Gesù guarisce tutti e dieci, ma uno solo è anche “salvato”.Tutti sono invitati a ringraziare e si presentano ai sacerdoti, ma uno solo torna a “render gloria a Dio”, solo costui riconosce che Gesù non è solo un guaritore, ma è soprattutto il Salvatore. Spesso anche per noi la salute è più importante della salvezza, la nostra miope religiosità ci fa vedere Dio come fonte di doni legati alla vita terrena e per questo continuiamo pregarlo e a ringraziarlo.
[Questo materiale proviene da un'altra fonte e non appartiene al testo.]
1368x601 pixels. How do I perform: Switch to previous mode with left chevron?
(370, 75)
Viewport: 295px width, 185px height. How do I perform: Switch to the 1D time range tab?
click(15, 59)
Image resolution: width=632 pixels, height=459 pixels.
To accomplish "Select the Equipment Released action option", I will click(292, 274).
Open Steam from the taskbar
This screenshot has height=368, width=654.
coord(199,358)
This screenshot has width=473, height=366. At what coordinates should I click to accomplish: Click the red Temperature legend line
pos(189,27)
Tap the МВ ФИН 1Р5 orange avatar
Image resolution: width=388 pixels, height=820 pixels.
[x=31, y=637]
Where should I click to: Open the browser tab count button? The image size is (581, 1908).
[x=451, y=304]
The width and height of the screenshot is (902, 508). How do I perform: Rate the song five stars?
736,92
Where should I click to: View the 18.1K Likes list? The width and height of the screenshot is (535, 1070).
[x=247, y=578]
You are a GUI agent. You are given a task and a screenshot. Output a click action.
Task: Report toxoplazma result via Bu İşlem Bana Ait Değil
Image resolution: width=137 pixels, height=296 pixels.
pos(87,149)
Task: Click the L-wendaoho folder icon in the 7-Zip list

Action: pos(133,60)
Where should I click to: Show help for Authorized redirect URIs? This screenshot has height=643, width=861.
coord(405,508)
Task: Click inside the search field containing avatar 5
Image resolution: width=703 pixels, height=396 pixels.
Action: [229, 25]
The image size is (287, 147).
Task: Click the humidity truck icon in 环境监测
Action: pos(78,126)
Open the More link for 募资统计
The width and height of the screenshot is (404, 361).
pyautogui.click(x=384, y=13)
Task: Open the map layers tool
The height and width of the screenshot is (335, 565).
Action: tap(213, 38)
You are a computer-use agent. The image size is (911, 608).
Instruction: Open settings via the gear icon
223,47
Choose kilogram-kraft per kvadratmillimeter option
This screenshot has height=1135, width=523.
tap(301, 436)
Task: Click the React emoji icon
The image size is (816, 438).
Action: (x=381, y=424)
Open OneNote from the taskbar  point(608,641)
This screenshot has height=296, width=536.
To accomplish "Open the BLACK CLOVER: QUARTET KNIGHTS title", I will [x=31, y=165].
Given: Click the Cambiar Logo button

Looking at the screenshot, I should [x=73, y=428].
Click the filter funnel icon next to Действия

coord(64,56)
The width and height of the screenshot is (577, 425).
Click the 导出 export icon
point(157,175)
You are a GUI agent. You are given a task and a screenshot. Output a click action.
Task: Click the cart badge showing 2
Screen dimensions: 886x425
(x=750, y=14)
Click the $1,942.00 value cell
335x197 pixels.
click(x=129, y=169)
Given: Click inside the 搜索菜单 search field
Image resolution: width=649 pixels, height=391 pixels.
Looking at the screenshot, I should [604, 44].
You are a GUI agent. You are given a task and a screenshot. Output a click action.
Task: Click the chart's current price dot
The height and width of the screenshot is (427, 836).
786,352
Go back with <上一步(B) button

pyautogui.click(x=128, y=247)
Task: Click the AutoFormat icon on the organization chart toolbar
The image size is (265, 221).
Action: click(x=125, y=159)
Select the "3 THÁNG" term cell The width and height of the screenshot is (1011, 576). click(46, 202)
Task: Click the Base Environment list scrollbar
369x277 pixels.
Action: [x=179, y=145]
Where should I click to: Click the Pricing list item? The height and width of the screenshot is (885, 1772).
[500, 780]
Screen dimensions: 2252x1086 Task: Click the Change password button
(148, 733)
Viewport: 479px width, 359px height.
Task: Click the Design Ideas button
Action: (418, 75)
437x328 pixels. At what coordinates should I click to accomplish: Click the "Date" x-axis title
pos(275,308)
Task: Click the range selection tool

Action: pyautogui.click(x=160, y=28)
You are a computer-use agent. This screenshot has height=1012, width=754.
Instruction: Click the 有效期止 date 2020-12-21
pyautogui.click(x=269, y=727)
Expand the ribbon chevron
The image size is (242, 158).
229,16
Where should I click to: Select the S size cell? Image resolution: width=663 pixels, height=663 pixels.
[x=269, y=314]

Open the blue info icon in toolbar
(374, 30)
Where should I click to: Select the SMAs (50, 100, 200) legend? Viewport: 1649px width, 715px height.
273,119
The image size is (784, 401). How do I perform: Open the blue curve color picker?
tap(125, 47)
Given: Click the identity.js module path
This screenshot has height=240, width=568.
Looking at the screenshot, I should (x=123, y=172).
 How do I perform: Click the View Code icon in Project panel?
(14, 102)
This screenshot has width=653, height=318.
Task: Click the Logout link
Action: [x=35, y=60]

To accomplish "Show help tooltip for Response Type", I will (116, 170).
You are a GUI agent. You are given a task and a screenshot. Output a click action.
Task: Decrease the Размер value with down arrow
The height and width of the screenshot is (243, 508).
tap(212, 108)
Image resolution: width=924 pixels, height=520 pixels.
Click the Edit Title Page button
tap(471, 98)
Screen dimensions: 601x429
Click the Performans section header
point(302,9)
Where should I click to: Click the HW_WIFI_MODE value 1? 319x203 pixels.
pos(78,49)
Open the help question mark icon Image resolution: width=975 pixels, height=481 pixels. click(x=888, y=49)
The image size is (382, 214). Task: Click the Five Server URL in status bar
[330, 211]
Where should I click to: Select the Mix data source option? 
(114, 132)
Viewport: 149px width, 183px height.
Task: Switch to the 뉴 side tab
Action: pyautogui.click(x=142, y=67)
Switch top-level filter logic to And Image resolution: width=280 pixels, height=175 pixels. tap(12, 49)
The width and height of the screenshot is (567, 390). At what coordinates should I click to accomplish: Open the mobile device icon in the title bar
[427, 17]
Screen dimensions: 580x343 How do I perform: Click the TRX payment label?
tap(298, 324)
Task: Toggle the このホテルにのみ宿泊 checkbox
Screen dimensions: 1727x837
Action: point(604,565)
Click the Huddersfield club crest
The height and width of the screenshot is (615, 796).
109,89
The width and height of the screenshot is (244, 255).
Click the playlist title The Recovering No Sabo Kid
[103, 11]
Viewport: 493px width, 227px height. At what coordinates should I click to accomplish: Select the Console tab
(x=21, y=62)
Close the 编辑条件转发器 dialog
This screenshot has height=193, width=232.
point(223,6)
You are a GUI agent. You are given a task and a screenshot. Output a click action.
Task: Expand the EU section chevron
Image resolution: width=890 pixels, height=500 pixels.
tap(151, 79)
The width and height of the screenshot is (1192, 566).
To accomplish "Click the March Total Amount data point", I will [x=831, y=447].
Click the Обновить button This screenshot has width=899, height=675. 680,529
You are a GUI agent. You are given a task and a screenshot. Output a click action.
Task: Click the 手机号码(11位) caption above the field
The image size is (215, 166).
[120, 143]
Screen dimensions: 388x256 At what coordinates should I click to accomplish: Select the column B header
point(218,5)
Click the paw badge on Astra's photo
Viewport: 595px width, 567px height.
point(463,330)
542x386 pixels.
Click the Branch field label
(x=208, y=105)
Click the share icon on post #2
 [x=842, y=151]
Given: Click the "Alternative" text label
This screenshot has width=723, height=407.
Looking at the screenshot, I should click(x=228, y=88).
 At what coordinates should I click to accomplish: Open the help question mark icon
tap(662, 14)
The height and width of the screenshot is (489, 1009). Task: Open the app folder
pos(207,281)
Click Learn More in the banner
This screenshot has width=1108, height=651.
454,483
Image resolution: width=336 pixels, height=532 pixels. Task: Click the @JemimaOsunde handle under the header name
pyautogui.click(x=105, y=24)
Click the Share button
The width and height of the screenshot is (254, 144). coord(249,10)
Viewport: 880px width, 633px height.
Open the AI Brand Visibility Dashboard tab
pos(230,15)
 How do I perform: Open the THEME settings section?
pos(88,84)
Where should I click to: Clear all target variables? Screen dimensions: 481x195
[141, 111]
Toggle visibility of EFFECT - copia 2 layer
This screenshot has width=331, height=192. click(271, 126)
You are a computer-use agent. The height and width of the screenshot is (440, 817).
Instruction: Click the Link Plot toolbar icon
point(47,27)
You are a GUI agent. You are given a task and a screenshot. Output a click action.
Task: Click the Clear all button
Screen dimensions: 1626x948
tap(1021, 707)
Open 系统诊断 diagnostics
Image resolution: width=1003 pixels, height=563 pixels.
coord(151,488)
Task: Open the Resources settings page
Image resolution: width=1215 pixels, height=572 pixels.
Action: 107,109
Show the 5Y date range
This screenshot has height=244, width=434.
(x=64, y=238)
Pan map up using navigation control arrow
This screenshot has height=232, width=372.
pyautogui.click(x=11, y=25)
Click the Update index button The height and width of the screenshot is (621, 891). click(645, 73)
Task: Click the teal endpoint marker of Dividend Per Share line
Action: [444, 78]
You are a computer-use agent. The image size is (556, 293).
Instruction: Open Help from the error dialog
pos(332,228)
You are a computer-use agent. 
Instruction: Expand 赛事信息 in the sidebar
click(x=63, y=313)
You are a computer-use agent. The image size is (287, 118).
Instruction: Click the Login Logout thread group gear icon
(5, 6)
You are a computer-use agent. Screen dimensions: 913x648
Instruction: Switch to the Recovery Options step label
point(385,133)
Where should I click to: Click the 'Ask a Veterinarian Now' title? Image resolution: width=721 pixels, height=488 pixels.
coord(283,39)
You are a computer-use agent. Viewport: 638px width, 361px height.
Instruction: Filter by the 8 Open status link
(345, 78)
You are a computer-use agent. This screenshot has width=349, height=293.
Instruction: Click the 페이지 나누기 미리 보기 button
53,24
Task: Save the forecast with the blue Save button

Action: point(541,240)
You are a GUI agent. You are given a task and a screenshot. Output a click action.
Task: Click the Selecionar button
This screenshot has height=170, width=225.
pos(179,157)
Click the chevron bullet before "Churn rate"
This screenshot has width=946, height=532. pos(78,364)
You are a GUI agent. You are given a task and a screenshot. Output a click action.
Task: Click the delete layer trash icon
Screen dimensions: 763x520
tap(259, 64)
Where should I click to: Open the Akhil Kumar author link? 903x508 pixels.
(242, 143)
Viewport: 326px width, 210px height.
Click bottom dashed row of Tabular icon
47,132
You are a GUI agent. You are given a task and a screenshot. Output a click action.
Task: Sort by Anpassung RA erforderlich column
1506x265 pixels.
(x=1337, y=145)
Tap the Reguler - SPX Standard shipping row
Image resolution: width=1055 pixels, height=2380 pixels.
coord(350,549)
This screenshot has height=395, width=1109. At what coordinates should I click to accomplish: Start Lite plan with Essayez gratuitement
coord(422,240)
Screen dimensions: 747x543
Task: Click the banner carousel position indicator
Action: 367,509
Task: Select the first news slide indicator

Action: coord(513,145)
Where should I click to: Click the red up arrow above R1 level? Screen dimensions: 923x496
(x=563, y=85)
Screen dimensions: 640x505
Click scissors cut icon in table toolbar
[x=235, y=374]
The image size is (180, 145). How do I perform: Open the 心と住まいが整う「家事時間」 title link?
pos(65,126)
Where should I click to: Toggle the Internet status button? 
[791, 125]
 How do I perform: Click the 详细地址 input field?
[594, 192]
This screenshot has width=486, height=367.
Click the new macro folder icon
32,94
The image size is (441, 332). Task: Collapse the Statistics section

Quasi mai rendiamo lode al Padre perché in Cristo suo Figlio si rende garante della nostra salvezza .

Preghiamo

O Dio, fonte della vita temporale ed eterna,
fa’ che nessuno di noi ti cerchi solo per la salute del corpo:
ogni fratello in questo giorno santo
torni a renderti gloria per il dono della fede,
e la Chiesa intera sia testimone della salvezza
che tu operi continuamente in Cristo tuo Figlio.
Egli è Dio e vive e regna con te nell’unità dello Spirito Santo
per tutti i secoli dei secoli. Amen.